EXERCISE TASKS
1) Copy out the stretch from "The storied and" through "music, in 2025." in the Lou's article word for word.
2) Pick up the article about Lou's coming to Harvard Square right after its last sentence and keep it going.

QUOTED PASSAGE
-------
Lou’s is announced for Harvard Square space, bringing bands and food from Flatbread crew

Home | Business + Money

Lou’s is announced for Harvard Square space, bringing bands and food from Flatbread crew

By Chloe Jad

Friday, November 22, 2024

The former Beat Brew Hall, seen Friday, is the future site of Lou’s in Cambridge’s Harvard Square. (Photo: Marc Levy)

The storied and serial-tenanted 13 Brattle St. in Harvard Square is expected to welcome Lou’s, a 10,000-square-foot lounge space for cocktails, flatbread and live music, in 2025.

John DiGiovanni, president of Trinity Property Management in Cambridge, announced the lounge’s opening in a press release Wednesday, saying he “aims to create a bar and gathering space that feels familiar and timeless in the square – a neighborhood that he and his family have considered a second home for almost 50 years.”

Formerly home to jazz bar Beat Brasserie (originally known as the Beat Hotel) until September 2018, then reinvented as Beat Brew Hall that month – until the pandemic shuttered and reshuttered the Hall’s doors following an attempted reopening in May 2022 —13 Brattle St. has seen businesses come and go, and even indulged a theater stint with “The Gaaga” phantasmagoria production last summer. The building has been in limbo since Beat Brew Hall closed. Lou’s is next up to make the space work.

The live music could help reinvigorate nightlife in the square. Church Street has The Sinclair performance space and the folk haven Club Passim, and Regattabar brings in jazz acts a few blocks away, but the area is no longer known for live entertainment. (The Comedy Studio recently reopened on John F. Kennedy Street with nightly or twice-nightly bills of comics.) The previous jazzy iterations of 13 Brattle St. by the teams behind The Beehive, Cósmica & Spy Bar in Boston’s South End could seat between 330 and 360 people.
-------
DATA SEGMENT
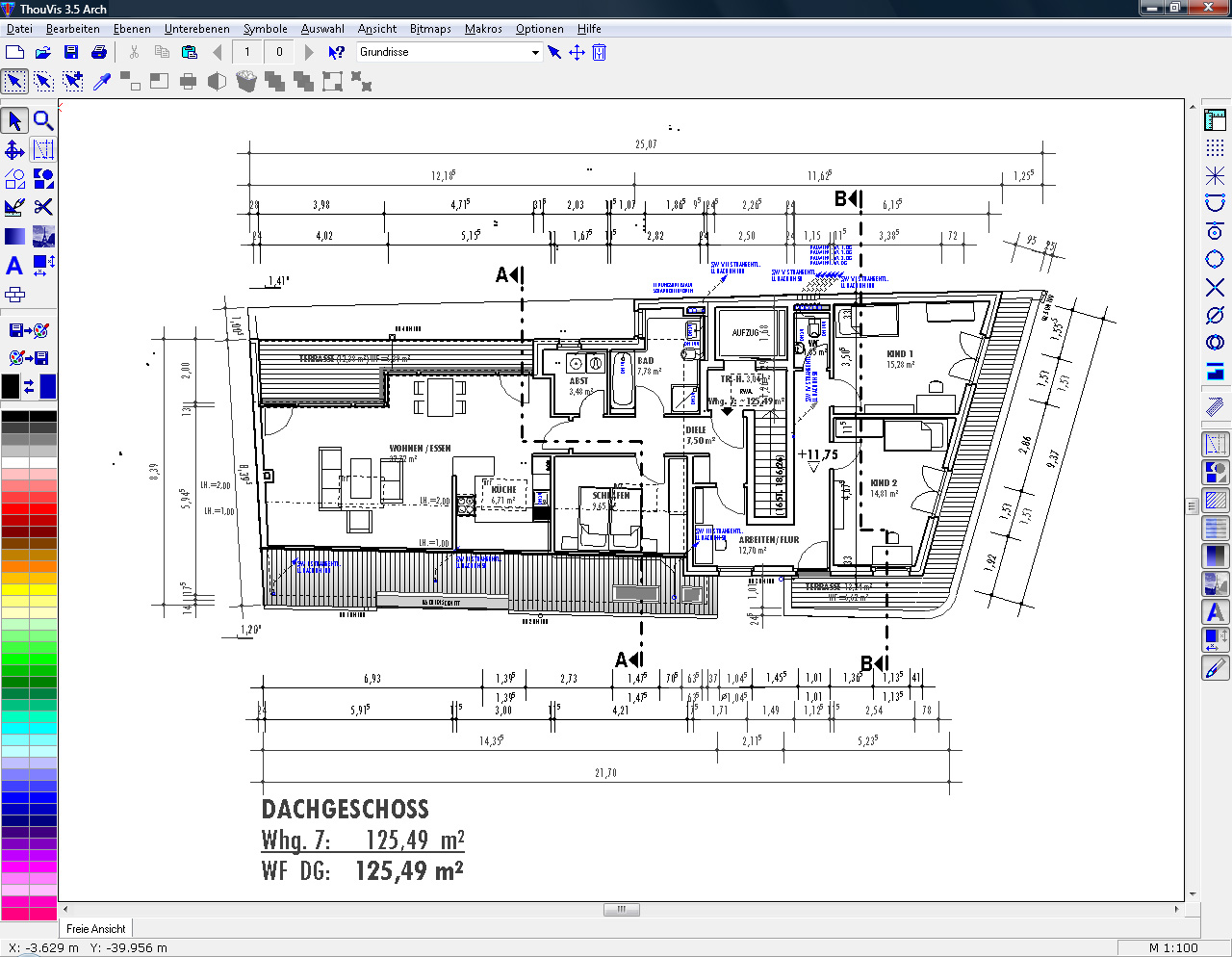Viewport: 1232px width, 957px height.
Task: Click the context help arrow with question mark
Action: click(336, 52)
-------
RESPONSE LIST
1)
The storied and serial-tenanted 13 Brattle St. in Harvard Square is expected to welcome Lou’s, a 10,000-square-foot lounge space for cocktails, flatbread and live music, in 2025.

2)
Lou’s will operate in partnership with the team behind Vermont-founded American Flatbread, which boasts locations across New England – including a restaurant paired with Sacco’s candlepin bowling in Somerville’s Davis Square.

The “subterranean space” in Harvard Square is expected to get a makeover by Elder & Ash, an interior design firm in Amesbury, according to the release.

“Experience collectors” Rob Blood and Megan Kennedy, Elder & Ash’s husband-and-wife hotelier designer team, approach design by looking “at the history of the building, the past identities, the current use. We feel that connection to neighborhood, to history and to people; the grit and the beauty, is what fuels a memorable experience,” the firm’s website states.

Cambridge Day reached out to DiGiovanni’s media contact, Mary DiLeo, for information about Lou’s opening.

“We’re not ready to share additional details about Lou’s just yet,” DiLeo wrote in an email.

Information will be announced in the coming months, she said.